Mechanical responses of buoyant bio-inspired foamed concrete structures

Abstract

This work proposes a new type of lightweight cellular foamed concrete (FC) inspired by natural cellular structures with controllable mechanical properties for different prefabricated engineering applications. The 3D printed formworks are inspired by the lattice structure and triply periodic minimal surface (TPMS) architectures, including gyroid and primitive prototypes. These 3D printed sacrificial thermoplastic Polylactic Acid (PLA) formworks were then infiltrated with two types of foamed concrete with different densities of 600 kg/m3 and 800 kg/m3 and subjected to uniaxial compressive loadings. Furthermore, the X-ray computed tomography (CT) scan was conducted on the prefabricated structures to further observe the PLA-foamed concrete contact region and to investigate the air void characteristics. Numerical simulation was employed for further investigation on the structural performance and failure mechanism of three bio-inspired structures (TPMS-Primitive, -Gyroid, and strut-based lattice).

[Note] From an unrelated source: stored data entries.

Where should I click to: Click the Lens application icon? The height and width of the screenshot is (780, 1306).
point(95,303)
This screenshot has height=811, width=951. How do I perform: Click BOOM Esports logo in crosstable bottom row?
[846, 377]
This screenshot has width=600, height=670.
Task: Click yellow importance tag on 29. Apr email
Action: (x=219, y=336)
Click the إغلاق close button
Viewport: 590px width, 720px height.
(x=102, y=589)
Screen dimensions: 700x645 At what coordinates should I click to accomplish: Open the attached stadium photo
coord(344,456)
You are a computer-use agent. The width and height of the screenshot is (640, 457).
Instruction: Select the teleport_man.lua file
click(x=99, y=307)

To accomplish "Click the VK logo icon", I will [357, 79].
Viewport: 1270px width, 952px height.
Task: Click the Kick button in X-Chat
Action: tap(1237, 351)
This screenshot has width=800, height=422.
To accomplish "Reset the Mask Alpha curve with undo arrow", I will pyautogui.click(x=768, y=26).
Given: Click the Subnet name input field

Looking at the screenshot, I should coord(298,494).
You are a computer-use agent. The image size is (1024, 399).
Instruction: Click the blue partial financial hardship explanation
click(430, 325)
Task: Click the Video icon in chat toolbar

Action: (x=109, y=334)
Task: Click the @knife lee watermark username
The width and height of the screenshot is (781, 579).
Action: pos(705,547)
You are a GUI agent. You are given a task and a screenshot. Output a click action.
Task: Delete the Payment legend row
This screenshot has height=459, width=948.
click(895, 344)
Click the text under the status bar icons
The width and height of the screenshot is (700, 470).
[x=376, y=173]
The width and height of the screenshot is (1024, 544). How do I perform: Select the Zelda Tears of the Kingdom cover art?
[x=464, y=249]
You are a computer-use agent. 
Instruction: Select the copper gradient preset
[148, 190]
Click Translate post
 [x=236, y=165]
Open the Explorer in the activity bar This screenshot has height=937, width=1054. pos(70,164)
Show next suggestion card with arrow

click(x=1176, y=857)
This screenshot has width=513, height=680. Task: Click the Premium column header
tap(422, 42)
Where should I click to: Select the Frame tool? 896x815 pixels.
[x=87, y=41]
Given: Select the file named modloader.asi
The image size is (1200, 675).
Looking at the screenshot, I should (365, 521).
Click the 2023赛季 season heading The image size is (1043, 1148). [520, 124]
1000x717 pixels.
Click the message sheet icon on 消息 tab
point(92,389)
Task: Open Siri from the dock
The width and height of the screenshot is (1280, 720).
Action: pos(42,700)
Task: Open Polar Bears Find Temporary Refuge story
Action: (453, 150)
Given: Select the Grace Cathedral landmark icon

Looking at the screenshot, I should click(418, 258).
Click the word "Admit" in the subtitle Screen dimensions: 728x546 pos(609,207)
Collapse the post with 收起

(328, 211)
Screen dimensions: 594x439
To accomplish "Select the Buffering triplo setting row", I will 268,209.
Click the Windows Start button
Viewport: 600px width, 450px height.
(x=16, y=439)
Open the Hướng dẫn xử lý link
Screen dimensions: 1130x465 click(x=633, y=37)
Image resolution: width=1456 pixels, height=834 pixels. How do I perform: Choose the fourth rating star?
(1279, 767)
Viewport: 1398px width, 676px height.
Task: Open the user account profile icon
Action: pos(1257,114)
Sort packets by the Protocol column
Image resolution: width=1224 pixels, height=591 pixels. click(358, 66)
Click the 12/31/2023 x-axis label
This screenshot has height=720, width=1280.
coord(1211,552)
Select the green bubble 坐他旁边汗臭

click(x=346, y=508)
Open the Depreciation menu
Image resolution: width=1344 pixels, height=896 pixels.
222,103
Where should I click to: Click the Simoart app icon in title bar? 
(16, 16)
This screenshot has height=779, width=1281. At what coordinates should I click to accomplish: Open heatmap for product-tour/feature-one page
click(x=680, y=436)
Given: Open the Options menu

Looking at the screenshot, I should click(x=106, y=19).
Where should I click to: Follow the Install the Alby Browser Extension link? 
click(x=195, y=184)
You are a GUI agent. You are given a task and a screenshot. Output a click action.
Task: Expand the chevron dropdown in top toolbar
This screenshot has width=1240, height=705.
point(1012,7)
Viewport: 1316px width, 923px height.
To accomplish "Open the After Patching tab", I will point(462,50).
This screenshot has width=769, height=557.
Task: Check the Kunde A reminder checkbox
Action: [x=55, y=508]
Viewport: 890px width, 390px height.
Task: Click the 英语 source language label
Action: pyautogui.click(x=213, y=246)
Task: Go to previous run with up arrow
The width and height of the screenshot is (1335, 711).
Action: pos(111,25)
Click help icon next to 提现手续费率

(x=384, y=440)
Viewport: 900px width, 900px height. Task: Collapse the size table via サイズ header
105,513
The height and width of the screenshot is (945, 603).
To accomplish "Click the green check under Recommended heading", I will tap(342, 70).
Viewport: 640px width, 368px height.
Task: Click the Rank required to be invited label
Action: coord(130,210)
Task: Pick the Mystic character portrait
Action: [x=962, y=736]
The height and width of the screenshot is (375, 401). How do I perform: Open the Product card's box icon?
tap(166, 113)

By both numerical and experimental investigations, the gyroid cellular structure yields the highest compressive capacity, followed by the primitive and lattice structures, respectively. Furthermore, based on the X-ray micro-CT scan, the bio-inspired architecture of the moulds showed a significant effect on the size and distribution of air voids, which highly influenced the compressive strength of the infiltrated foamed concrete.